WHAT IS BEING ASKED:
The required output is a copy of each line in the material below that includes "Open".

SOURCE MATERIAL:
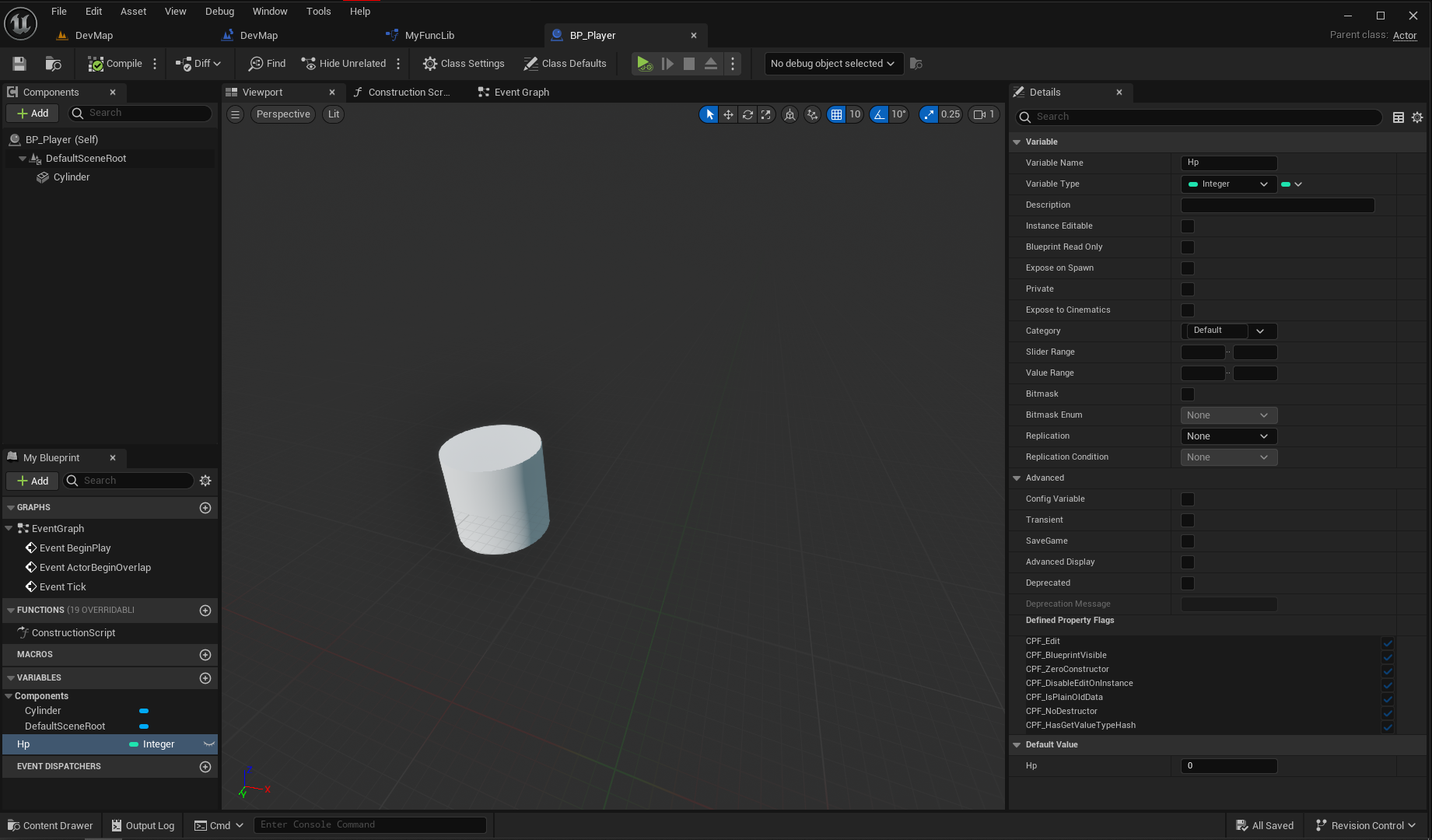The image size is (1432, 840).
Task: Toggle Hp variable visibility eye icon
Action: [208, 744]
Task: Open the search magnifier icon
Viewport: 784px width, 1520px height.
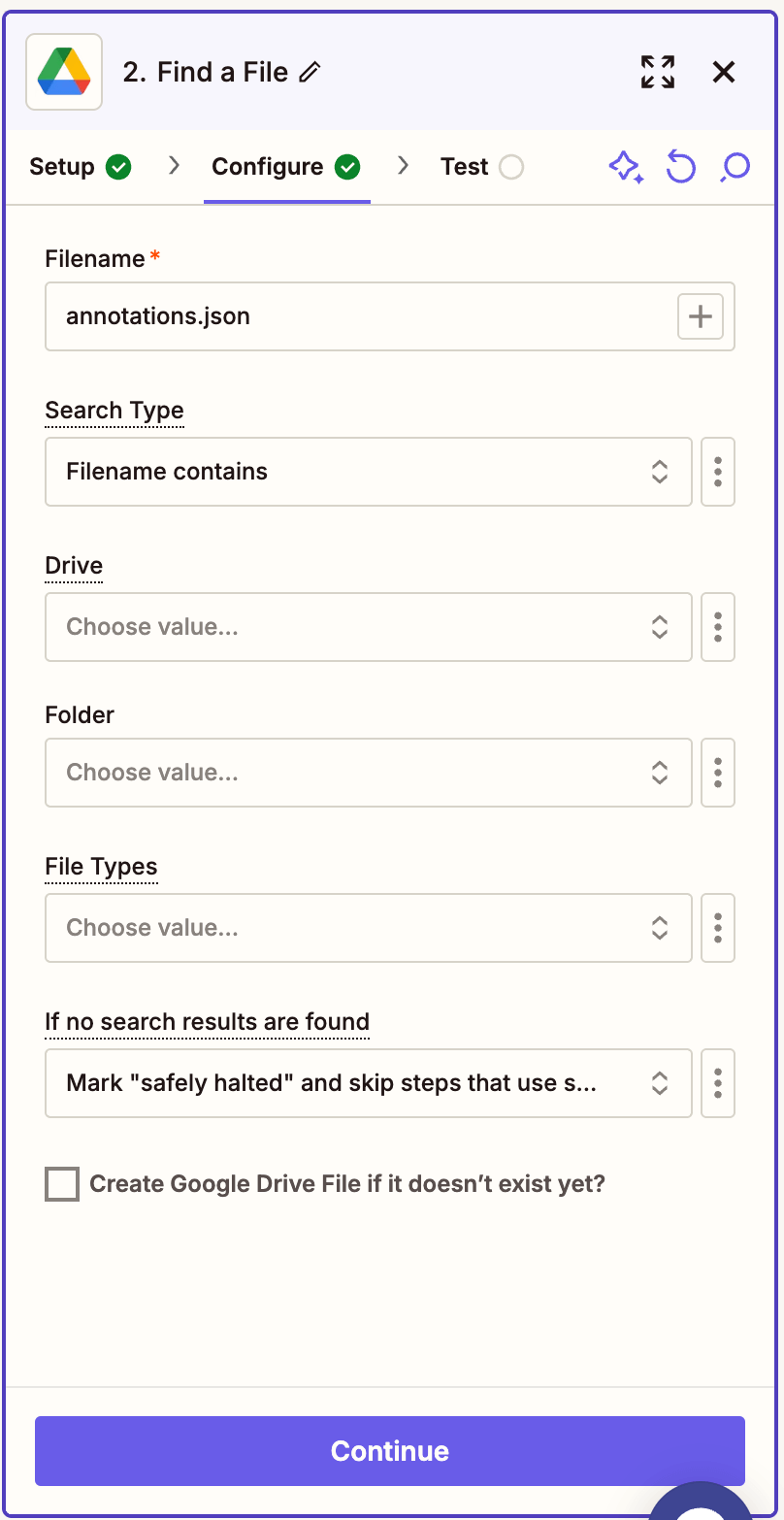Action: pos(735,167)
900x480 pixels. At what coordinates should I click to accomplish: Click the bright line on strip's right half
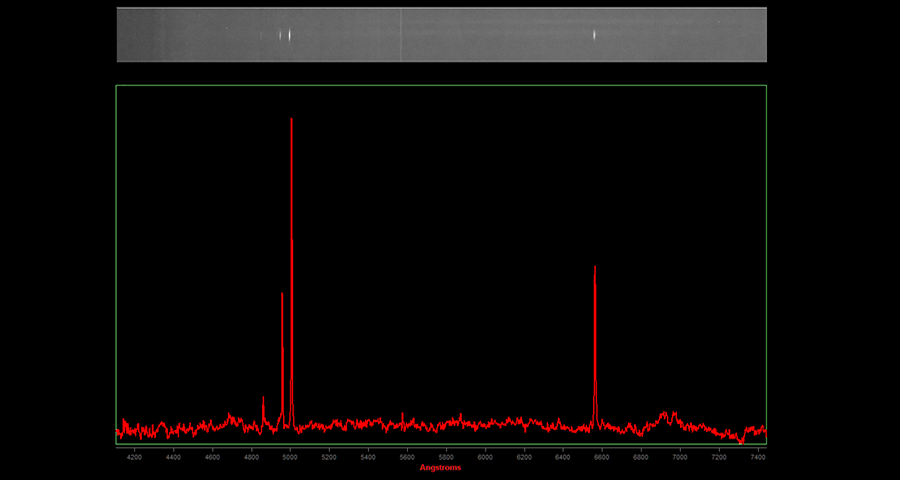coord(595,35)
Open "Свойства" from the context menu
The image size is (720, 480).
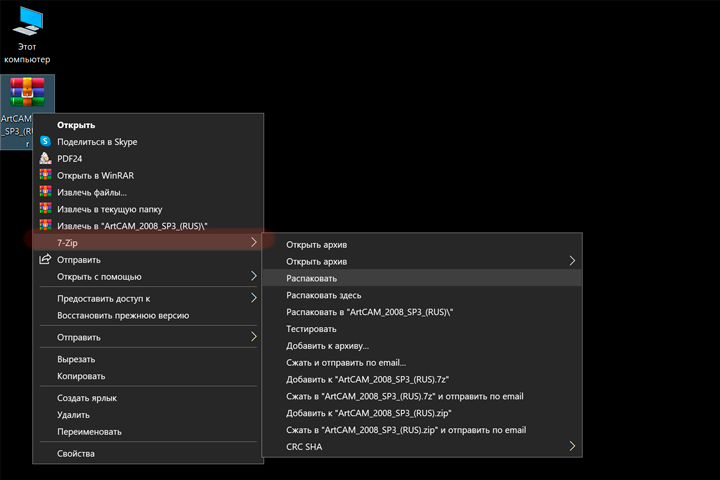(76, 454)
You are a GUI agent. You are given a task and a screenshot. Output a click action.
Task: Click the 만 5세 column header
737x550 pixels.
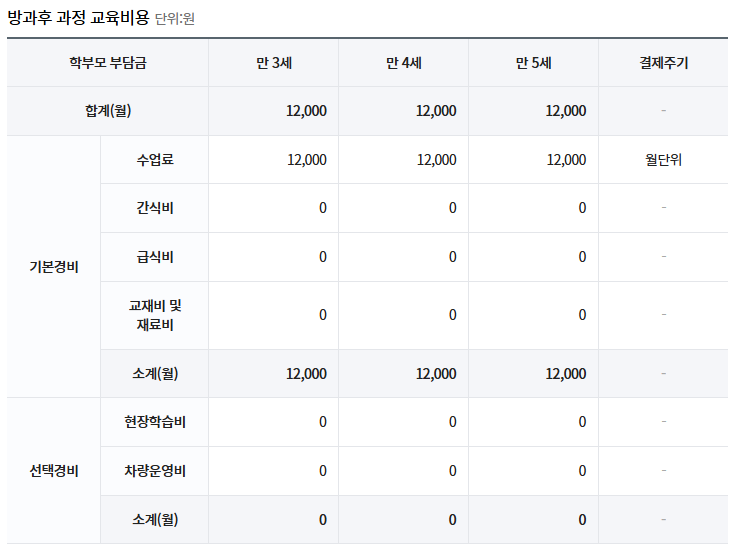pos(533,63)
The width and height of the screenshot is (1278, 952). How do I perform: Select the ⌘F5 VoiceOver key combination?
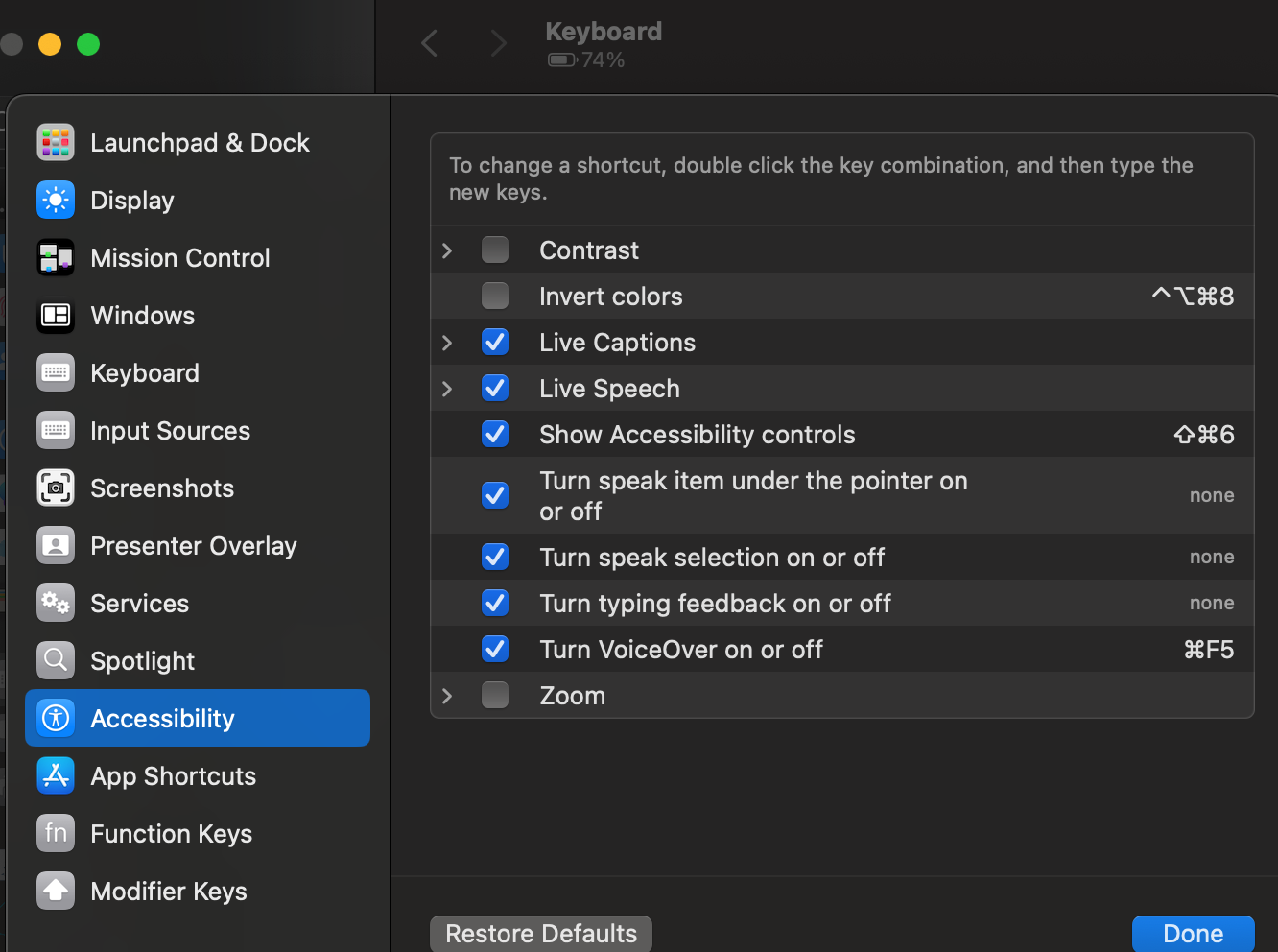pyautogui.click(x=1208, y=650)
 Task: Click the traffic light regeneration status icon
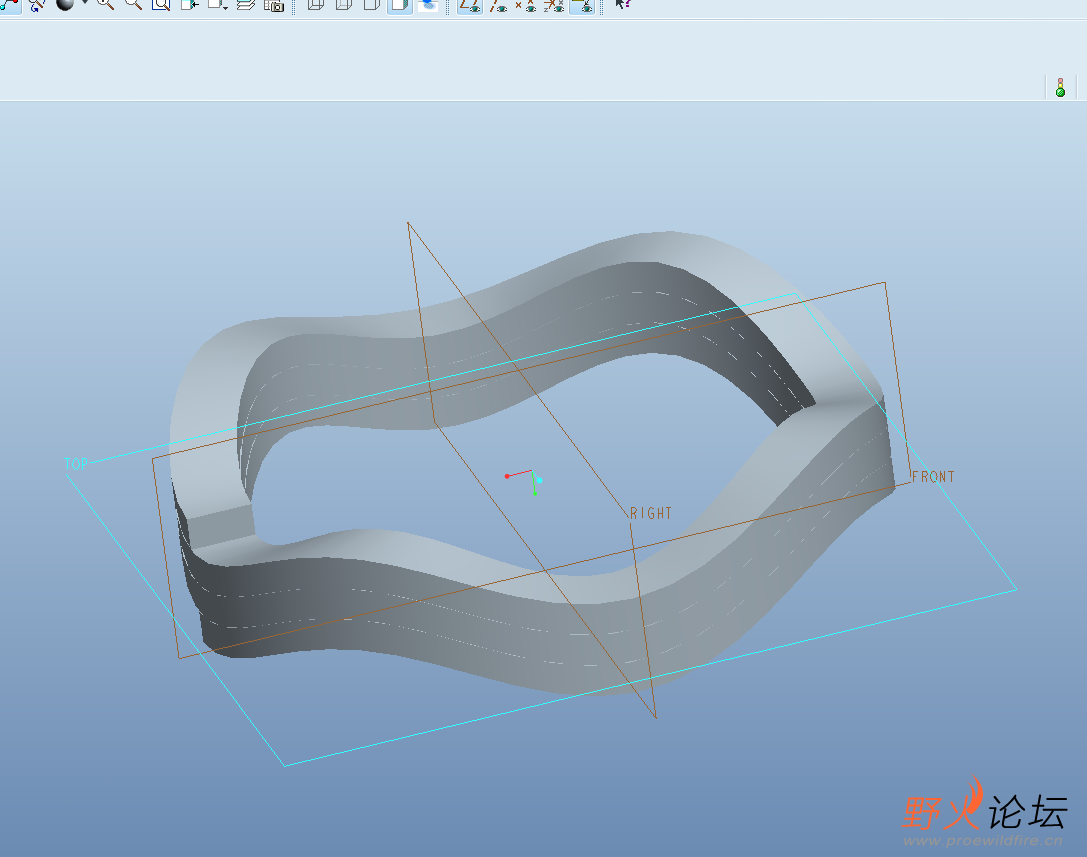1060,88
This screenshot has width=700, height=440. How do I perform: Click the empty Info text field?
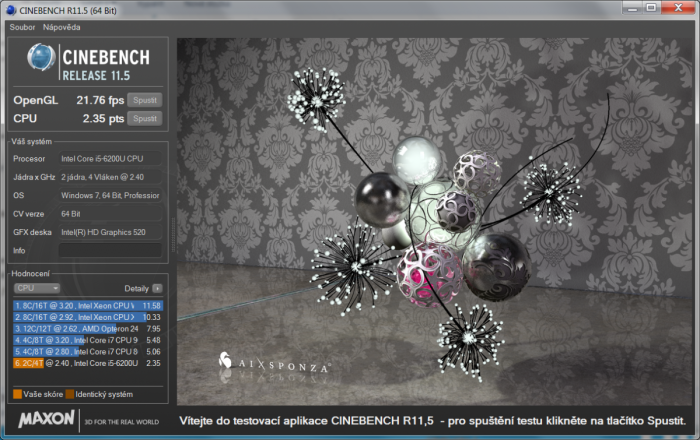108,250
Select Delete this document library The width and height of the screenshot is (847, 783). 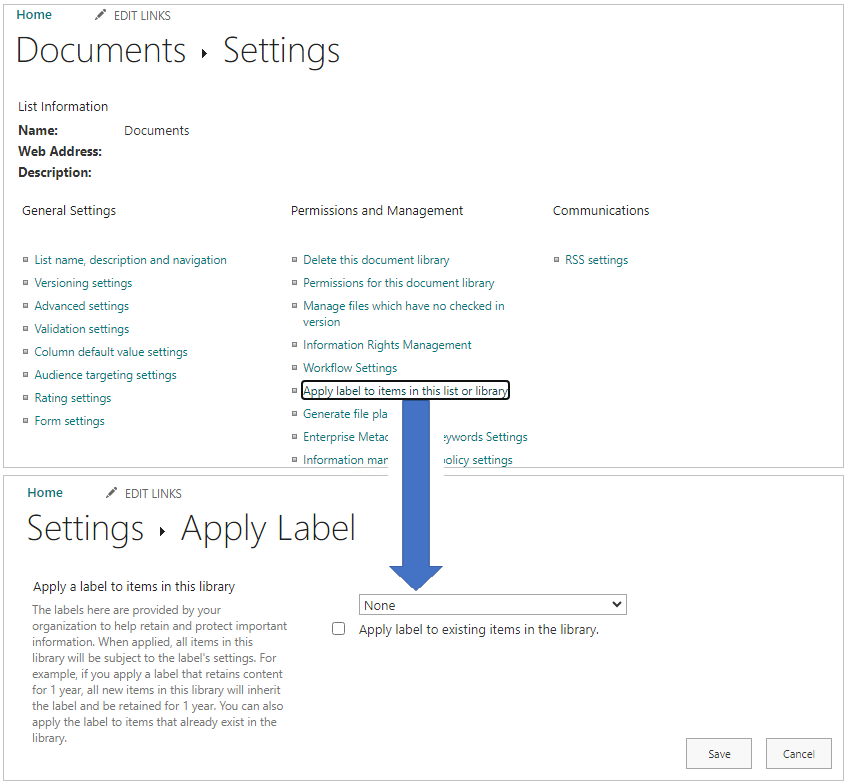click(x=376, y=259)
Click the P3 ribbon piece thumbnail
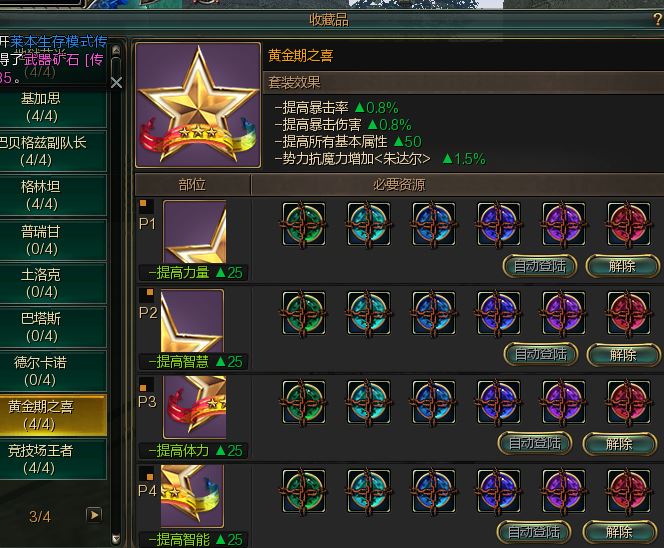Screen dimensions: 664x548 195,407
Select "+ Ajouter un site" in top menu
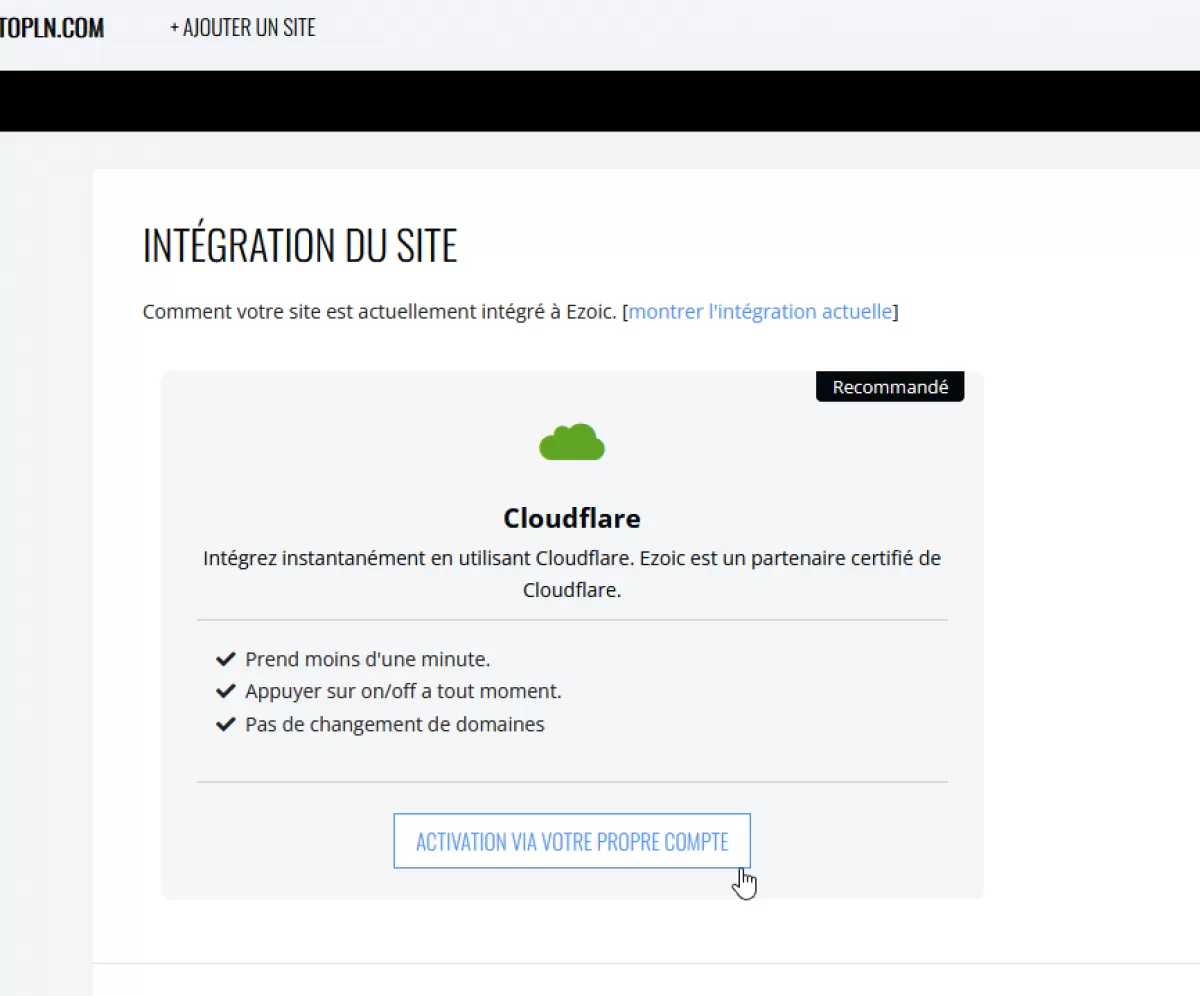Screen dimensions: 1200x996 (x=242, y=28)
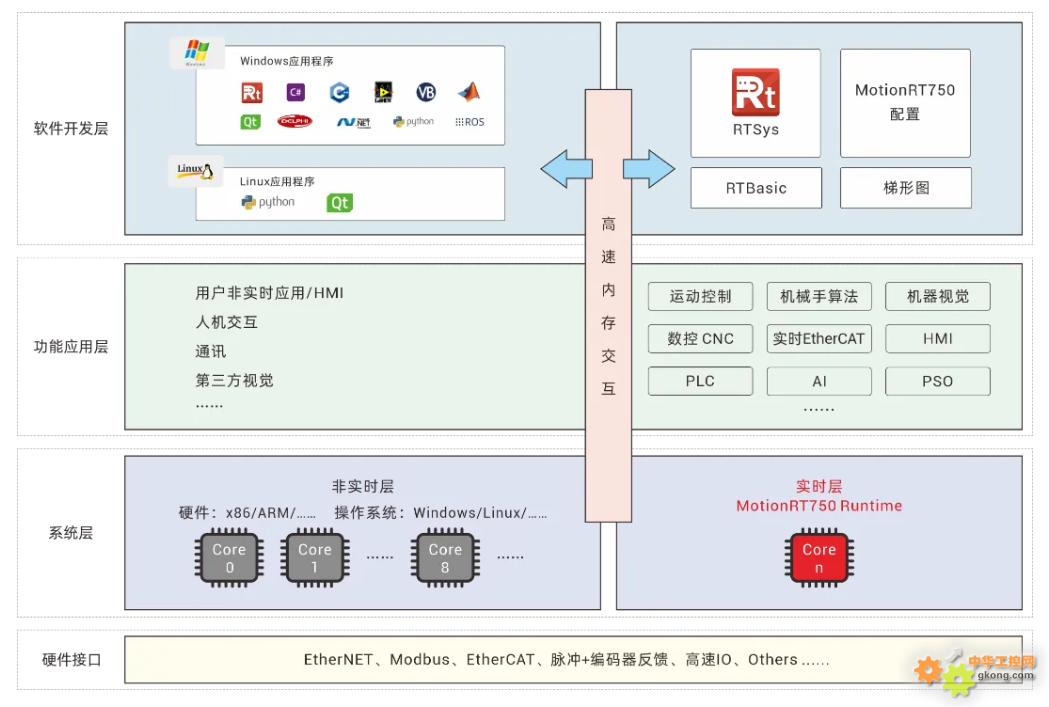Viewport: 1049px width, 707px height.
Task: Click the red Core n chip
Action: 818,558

ANSWER:
Task: Open the search magnifier icon
Open "Свойства" from the context menu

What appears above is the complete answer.